Le había cogido gusto al tabaco y se encendió un tercer cigarrillo, siempre mirando la urna con las cenizas de su difunto marido. Tanto tabaco le secó la boca, así que se levantó del sofá, se dirigió a la cocina y bebió un vaso de agua. Volviendo hacia el salón, al pasar por delante del cuarto de baño, se dio cuenta de que la ceniza del cigarrillo estaba a punto de desprenderse y caer al suelo, así que entró veloz, levantó la tapa del váter y tiró la ceniza dentro; en ese instante se le ocurrió una idea que resolvía automáticamente todos sus problemas. El narrador, en este punto, no quiere menospreciar la inteligencia del lector y se ha dado cuenta de que éste ya se habrá imaginado cómo acaba la historia, que se ha hecho predecible se dice, ¿no? Qué se le va a hacer, pero no por eso el lector debe dejar de continuar leyendo.
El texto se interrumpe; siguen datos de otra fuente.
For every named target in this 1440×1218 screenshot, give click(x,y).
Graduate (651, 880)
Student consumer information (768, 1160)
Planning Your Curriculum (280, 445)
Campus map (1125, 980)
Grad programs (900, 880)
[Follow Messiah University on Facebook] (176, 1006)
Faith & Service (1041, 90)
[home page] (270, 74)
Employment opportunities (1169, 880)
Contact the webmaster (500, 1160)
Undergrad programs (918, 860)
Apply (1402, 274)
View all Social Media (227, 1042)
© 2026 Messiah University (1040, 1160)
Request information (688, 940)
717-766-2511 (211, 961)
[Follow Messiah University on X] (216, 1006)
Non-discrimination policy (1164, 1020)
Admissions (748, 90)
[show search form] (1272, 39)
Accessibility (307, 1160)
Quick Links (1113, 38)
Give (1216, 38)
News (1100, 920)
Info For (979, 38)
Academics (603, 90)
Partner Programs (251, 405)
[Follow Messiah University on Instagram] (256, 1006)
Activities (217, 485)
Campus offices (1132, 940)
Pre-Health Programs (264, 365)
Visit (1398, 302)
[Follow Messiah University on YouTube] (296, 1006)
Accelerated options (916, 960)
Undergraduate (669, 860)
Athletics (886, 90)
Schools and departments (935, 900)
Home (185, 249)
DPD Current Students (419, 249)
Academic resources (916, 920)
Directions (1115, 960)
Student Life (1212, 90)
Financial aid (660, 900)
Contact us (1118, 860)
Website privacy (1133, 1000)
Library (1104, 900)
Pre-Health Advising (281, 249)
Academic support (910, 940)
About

Ni corta ni perezosa, el narrador también es consciente de que esta expresión tan ocurrente no debería de utilizarse nunca en una narración con pretensiones, pero como no es el caso, le pide al lector que apruebe su licencia y continuamos, Amalia se dirigió al aparador, cogió la urna con las cenizas de Eustaquio y se volvió al cuarto de baño. La tapa del váter ya estaba abierta, en el agua empezaba a disolverse la ceniza del cigarrillo. Abrió la urna y se quedó mirando con desgana las cenizas de Eustaquio durante unos instantes, dudando. Finalmente se decidió. ¿Quién iba a pegarle dos hostias por no ir al mar a echar las cenizas de su marido difunto? ¿Su difunto marido? Además, ¿no van al mar todos los desagües? Pues eso. Se agachó y vació con cuidado las cenizas de su difunto Eustaquio para que no cayera ni la más mínima mota de ceniza fuera de la taza. Vaciada la urna puso el dedo en el botón de la cisterna, pero, antes de apretarlo, sintió un retortijón en el vientre que empezó a provocarle malestar. Como su difunto marido siempre le decía que debía ahorrar agua, apartó el dedo del botón de la cisterna, se bajó las bragas, se sentó en la taza y evacuó la última cena que tuvo con su difunto Eustaquio. Cuando terminó se limpió, y esta vez sí, apretó el botón.
-Que tengas buen viaje. Y que siempre te acompañe una parte de mí.